C-SPAN just did a poll of 65 historians, asking them to rank the presidents. Here's the top 10:
1. Abraham Lincoln
2. George Washington
3. Franklin D. Roosevelt
4. Theodore Roosevelt
5. Harry Truman
6. John F. Kennedy
7. Thomas Jefferson
8. Dwight D. Eisenhower
9. Woodrow Wilson
10. Ronald Reagan
(LBJ was #11.)

Personally, I think first five are right on, but the I have some quibbles with the second five. Kennedy gets points for the moon shot and the Cuban missile crisis, but does that really compare with what LBJ did on civil rights? Jefferson wrote a helluva declaration, and I give him his props for the Louisiana purchase, but his embargo during the Napoleonic wars ruined the economy. Ike was OK but he didn't really do much. Wilson was a racist who segregated the military and the civil service, and his pig-headed self-righteousness did more to sink the League of Nations than anything his enemies ever did. And Reagan? Well, we're reaping the results of his deregulation of the economy and ignoring of the environmental crisis.
On the whole, we've fared better with our first ladies. Who wouldn't prefer Pat to Dick, Grace to Calvin or, for that matter, Laura to W?
Here's my top 10:
1. Eleanor Roosevelt, of course
2. Dolley Madison (She was the gold standard before Eleanor came along.)
3. Jackie Kennedy
4. Betty Ford
5. Abigail Adams
6. Lady Bird Johnson
7. Grace Coolidge
8. Lucy Hayes
9. Pat Nixon
10. Frances Cleveland
And here's my list of best ex-presidents:
1. George Washington (for becoming an ex-president instead of running for a third term, which he could have won easily. He wanted to hand his office to a live successor, creating the precedent of peaceful succession. Also freed his slaves in his will - the only slaveholding founding father to do so)
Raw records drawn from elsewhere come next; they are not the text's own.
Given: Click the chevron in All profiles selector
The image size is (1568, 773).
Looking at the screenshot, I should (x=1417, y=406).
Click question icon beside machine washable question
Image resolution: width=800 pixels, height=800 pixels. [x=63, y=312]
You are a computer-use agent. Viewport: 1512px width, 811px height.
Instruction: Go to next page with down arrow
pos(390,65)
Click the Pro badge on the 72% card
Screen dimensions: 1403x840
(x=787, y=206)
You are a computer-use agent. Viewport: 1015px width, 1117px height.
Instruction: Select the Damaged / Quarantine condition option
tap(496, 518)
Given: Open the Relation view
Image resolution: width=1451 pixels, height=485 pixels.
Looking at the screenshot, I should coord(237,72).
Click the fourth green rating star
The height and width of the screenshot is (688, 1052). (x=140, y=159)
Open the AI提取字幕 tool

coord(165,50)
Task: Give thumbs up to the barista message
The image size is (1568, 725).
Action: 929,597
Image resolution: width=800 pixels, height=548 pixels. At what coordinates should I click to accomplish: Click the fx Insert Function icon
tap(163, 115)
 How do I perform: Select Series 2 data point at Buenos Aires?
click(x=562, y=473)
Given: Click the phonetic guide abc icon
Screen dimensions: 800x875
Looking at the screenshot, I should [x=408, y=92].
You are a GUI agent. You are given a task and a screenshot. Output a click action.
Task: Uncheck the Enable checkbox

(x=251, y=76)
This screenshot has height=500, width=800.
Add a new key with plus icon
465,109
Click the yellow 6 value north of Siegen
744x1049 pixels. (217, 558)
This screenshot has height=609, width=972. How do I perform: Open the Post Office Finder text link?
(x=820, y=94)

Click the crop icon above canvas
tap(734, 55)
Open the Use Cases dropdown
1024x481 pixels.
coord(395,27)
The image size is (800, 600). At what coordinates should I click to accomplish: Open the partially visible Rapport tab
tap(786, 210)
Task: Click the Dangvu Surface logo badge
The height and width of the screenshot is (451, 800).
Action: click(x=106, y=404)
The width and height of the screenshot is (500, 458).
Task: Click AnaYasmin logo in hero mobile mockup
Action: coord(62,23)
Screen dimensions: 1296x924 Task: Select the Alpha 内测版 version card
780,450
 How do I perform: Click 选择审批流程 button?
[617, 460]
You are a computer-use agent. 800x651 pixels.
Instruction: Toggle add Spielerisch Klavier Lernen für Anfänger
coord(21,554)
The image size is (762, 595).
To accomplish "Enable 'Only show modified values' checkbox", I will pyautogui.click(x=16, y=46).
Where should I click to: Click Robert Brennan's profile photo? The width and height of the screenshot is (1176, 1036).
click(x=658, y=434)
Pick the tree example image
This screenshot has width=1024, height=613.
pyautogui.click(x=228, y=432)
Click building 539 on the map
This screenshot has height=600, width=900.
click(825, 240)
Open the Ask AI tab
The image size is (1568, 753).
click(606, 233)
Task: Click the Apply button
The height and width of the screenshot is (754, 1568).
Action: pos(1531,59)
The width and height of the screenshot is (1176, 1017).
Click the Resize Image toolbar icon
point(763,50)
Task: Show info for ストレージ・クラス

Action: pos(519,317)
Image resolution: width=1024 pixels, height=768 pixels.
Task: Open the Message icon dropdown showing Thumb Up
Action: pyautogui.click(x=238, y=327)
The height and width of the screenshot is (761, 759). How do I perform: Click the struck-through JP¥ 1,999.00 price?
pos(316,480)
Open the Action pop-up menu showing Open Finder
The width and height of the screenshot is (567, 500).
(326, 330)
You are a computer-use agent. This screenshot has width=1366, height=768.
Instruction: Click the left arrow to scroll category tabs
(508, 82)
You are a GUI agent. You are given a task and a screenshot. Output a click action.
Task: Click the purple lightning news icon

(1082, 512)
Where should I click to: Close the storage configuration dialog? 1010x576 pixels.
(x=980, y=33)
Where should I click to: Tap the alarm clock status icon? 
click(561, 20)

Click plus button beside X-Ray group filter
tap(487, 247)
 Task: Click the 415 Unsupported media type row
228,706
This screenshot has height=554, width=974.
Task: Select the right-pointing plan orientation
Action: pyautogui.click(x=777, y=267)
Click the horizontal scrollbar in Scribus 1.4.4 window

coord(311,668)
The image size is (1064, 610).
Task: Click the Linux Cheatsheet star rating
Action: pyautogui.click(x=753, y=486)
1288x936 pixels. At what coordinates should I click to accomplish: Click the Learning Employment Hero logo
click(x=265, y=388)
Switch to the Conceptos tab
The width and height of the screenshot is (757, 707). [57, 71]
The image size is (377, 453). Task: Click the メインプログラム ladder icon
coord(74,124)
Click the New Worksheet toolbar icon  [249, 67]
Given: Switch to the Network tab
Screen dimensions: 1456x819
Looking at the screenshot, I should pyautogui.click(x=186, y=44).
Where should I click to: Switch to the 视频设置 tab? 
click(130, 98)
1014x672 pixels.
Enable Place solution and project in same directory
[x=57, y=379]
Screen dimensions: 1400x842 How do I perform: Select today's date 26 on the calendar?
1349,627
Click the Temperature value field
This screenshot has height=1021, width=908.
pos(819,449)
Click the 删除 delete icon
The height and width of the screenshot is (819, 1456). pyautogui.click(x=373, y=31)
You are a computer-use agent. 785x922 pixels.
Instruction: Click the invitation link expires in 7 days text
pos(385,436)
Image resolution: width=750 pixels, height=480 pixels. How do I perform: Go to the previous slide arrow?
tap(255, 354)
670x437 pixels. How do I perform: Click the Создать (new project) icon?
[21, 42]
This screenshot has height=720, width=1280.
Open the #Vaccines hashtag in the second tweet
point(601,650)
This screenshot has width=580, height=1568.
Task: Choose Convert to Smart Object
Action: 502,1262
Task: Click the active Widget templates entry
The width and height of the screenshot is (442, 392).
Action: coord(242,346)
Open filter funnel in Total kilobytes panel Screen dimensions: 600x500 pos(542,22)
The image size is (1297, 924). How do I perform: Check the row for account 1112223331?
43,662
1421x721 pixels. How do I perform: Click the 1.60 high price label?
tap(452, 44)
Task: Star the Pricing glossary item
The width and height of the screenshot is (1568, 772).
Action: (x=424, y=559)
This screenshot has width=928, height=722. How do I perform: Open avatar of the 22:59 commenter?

2. John Quincy Adams (anti-slavery crusader)
3. Jimmy Carter (peace negotiator and general do-gooder)
4. U.S. Grant (wrote a fantastic memoir that's still a great read, even today, and the gallantry with which he faced his final illness was incredibly moving.
5. Jefferson & Adams (tie for patching up their feud and dying in tandem on such a symbolic date - the 50th anniversary of the Declaration of Independence)
6. William Howard Taft (finally achieving the only office he really wanted, Chief Justice, he did a credible, if conventionally conservative, job)
7. Ronald Reagan (most graceful exit ever)
8. Herbert Hoover (I'm not crazy about his support of the America First movement, but he gets points for the Hoover Commission)
9. Richard Nixon. (OK, so his entire post-presidential career was a shameless attempt to spin his Watergate crimes, and, as Harry Truman said of him, "Every word out of his mouth was a lie, and that includes 'and' and 'the.'" But you have to admit it was entertaining.)
10. George W. Bush (out of sheer relief that he's finally gone. It's like beating your head against the wall: It feels so good when you stop.)
And the three worst:
1. John Tyler (sided with the Confederacy, even getting elected to the first Confederate congress. Where I come from, that's called treason.)
2. Franklin Pierce (also sided with the Confederacy and conducted secret correspondence with Jefferson Davis throughout the war)
3. Millard Fillmore (later ran for president on the ticket of the anti-Catholic American Party, better known as the Know Nothings.)